There are other key aspects to pay attention to. For example, you have to make sure that the architecture of the car is flexible enough to be able to use this lighting technology without the inconvenience of having to reprogram the body control module (BCM). In addition, it must be ensured that the lighting system has the necessary resistance to cope with the unfavorable application environments presented by automobiles, in terms of electromagnetic interference (EMI) and electrostatic discharge (ESD). In addition to all this, space limitations must be taken into account. With the average modern vehicle crammed with electronic hardware, there is very little room to accommodate new additions, especially if they require more wiring (which will add to the weight of the vehicle and affect fuel economy figures).
To address the difficulties vehicle manufacturers encounter in incorporating animated lighting into upcoming models, Melexis has developed its own dedicated protocol specifically for this purpose. Melexis Light Bus (or MeLiBu) is an automotive-grade connectivity platform for high-speed communication, meeting the need for streamlined cost-effective deployments with a minimum of components involved.

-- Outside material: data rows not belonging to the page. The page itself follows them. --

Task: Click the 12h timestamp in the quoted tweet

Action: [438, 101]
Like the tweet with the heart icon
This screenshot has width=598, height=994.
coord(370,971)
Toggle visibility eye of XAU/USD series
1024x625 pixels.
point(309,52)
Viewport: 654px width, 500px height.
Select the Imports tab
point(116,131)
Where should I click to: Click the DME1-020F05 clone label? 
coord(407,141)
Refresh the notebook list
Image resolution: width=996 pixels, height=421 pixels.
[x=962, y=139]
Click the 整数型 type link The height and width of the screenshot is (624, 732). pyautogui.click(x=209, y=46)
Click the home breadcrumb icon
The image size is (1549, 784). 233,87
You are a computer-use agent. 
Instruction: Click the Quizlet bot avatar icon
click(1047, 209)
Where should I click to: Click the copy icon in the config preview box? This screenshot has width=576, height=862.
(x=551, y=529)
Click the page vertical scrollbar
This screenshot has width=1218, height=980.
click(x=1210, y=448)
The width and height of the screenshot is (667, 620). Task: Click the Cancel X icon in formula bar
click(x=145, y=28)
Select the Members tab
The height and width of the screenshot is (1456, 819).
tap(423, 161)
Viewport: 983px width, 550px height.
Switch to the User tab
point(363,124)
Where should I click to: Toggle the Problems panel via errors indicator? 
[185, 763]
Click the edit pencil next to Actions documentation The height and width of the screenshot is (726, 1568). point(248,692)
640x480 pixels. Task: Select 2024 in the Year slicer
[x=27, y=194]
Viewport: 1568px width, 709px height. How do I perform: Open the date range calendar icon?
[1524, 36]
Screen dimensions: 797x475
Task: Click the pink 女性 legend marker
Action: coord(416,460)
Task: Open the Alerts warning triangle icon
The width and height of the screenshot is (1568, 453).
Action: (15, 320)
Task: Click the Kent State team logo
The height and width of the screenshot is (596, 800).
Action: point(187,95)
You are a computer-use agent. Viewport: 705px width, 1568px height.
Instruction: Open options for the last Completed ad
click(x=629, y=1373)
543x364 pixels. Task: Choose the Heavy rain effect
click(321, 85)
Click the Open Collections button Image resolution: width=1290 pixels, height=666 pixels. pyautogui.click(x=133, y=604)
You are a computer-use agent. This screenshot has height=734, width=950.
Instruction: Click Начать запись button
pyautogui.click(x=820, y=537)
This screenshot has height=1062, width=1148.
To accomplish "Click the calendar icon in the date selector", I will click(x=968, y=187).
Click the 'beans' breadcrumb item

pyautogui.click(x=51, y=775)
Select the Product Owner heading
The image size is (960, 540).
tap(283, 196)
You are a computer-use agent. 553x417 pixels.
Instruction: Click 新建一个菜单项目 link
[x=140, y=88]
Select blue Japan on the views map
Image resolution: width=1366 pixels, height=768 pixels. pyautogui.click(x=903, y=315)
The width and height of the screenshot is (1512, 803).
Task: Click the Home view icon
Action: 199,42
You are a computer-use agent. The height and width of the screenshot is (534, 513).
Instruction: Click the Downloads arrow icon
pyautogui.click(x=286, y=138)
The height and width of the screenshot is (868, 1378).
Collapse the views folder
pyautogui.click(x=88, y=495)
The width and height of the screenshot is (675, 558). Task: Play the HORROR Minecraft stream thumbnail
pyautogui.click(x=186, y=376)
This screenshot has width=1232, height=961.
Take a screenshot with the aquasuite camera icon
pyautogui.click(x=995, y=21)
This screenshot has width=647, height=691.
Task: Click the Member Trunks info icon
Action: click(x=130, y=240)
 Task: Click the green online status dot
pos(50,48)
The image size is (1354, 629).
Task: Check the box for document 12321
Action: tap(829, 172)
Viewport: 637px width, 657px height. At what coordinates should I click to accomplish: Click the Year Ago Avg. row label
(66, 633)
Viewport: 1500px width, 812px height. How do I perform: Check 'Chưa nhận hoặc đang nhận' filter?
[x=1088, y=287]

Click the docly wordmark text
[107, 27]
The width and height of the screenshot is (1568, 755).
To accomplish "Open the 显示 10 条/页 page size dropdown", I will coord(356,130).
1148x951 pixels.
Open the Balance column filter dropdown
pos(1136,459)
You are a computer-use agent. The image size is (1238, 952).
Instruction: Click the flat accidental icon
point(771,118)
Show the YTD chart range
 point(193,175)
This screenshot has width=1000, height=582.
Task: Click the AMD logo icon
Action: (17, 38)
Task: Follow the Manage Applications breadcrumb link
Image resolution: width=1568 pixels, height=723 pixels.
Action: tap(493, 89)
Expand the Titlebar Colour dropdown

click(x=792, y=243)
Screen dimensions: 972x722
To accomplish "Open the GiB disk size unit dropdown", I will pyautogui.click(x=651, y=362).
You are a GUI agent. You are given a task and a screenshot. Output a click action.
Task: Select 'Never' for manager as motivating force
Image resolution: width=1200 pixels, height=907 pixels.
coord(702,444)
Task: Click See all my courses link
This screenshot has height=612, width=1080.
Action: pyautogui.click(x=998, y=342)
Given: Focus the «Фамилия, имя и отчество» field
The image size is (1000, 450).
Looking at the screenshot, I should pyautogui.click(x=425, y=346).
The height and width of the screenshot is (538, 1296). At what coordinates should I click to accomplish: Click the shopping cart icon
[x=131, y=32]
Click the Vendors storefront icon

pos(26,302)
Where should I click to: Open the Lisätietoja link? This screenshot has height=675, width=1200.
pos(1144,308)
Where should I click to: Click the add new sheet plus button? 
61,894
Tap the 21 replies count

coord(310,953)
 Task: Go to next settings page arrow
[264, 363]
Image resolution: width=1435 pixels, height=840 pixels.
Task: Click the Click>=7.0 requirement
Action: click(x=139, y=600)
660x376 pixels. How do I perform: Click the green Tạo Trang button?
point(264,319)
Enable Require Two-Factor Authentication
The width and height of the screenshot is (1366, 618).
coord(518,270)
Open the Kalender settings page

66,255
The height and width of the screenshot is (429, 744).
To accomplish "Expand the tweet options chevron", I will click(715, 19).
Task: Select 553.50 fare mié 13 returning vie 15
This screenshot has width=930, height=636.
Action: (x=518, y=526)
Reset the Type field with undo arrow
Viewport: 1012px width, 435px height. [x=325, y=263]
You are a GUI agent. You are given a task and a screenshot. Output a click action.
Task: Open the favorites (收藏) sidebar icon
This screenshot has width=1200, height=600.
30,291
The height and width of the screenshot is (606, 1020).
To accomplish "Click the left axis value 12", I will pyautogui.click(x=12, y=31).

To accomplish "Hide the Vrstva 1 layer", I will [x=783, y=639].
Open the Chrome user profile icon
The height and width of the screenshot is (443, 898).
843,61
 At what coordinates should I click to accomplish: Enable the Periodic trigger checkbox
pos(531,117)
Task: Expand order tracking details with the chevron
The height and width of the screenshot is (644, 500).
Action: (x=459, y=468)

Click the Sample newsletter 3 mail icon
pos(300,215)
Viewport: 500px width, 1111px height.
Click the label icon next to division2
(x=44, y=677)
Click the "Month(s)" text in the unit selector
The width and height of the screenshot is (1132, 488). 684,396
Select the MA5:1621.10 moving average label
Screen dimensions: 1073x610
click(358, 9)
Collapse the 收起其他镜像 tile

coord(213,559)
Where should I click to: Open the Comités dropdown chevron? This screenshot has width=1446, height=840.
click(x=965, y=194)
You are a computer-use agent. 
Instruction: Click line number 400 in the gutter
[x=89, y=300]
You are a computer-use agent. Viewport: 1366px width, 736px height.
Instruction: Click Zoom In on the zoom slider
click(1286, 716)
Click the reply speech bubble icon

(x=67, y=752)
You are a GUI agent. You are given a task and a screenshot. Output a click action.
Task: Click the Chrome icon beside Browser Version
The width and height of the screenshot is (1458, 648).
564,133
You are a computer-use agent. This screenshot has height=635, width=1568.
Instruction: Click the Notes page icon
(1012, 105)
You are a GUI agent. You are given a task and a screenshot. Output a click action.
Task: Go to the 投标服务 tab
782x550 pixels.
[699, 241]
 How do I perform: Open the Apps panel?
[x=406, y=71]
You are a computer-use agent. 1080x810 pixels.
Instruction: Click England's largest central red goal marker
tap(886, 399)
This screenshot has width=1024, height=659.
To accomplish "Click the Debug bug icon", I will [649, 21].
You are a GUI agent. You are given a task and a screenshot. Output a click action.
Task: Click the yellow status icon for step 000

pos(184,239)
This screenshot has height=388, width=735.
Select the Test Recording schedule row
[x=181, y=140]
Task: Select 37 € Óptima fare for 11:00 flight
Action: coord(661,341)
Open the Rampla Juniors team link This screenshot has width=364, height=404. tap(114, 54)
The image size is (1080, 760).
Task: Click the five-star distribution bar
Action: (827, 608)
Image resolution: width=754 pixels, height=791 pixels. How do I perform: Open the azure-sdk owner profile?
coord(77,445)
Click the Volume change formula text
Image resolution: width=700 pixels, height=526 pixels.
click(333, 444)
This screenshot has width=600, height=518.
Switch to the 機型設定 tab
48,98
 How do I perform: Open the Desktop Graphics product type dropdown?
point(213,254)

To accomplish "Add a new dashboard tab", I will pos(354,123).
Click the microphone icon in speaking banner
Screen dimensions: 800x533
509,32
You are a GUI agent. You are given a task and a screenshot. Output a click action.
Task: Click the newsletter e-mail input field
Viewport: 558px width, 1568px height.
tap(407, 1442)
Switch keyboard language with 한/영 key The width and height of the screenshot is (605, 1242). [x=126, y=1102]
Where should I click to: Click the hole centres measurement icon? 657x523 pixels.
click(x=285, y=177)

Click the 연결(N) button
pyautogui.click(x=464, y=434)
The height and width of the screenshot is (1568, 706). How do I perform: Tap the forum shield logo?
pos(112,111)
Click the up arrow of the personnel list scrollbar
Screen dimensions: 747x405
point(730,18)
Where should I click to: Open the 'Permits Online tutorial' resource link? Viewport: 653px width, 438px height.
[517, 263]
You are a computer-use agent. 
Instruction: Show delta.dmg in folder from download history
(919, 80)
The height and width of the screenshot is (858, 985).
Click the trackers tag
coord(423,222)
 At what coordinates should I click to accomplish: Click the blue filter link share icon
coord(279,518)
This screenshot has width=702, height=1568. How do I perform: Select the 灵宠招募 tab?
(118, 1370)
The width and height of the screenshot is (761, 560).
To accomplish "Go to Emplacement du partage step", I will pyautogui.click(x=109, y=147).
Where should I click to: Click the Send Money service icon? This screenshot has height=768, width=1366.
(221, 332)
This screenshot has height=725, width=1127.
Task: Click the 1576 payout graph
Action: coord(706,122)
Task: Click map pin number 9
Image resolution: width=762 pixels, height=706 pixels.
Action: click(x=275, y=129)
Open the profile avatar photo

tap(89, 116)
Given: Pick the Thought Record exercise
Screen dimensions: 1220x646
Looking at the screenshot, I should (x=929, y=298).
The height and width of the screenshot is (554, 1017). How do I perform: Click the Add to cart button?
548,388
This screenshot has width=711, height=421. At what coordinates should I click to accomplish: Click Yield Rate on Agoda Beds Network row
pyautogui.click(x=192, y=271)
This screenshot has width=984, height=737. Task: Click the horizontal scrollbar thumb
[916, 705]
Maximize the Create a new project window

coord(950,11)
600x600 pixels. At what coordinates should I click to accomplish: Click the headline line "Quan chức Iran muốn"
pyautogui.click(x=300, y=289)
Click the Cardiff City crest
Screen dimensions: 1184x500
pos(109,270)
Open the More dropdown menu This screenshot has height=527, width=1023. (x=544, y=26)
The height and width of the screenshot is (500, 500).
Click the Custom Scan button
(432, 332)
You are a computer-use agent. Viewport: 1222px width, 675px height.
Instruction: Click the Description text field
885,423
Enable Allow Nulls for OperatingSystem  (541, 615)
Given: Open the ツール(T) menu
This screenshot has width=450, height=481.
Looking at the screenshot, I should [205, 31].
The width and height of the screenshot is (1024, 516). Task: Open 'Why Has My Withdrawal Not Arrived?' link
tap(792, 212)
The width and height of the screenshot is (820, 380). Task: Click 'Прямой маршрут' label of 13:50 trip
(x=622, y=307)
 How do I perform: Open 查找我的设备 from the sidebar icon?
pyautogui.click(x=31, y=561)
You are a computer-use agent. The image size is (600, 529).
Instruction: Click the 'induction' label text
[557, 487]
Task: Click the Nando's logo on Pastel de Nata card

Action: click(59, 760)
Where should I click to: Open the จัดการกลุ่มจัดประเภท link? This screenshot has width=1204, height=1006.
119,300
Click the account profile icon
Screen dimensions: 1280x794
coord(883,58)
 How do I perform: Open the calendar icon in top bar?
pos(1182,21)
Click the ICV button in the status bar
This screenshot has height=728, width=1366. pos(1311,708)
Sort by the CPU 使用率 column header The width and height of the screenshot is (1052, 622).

The result is a robust solution that can cope with the intricate LED arrays required for animated lighting, but comes with only a low Bill of Materials (BoM) associated with it.
Based on the current 2Mbit/s CAN-FD PHY and using self-syncing UART communication, MeLiBu is compatible with the company's current MLX81116 and MLX81117 LED driver ICs, as well as the MLX81130 OLED driver IC. This license-free protocol allows thousands of RGB LEDs within the entire car to be updated in real time, so that animated content can be rendered without latency issues. Although MeLiBu enables sophisticated in-vehicle functions, it only requires standard wiring, thanks to its differential bus architecture. The high bus thresholds (CAN-FD-PHY) give the system great robustness against EMC disturbances to ensure that the light output remains stable in all circumstances. The CAN-FD PHY supports advanced security applications, in accordance with the ISO26262 functional security standard.
Conclusion
Animated lighting could be a way for carmakers that adopt it to differentiate themselves from their rivals, but there are serious engineering hurdles to overcome first. In particular, you have to make sure that there is enough network bandwidth to drive the myriad LEDs involved. What is called for, therefore, is a high-speed automotive bus protocol that makes it easy for vehicle manufacturers to adopt the many functional possibilities that can be derived from the use of animated lighting. This protocol has to be highly scalable and inherently flexible, so that it can accommodate LED arrays of different sizes and produced by different vendors. Also, you should avoid the need to make significant changes to the BCM or increase the wiring. With MeLiBu, Melexis has introduced a streamlined solution that is both technically and commercially viable. It combines the required performance with a low BoM. The vehicles of prominent automobile companies that will incorporate MeLiBu are already on the road.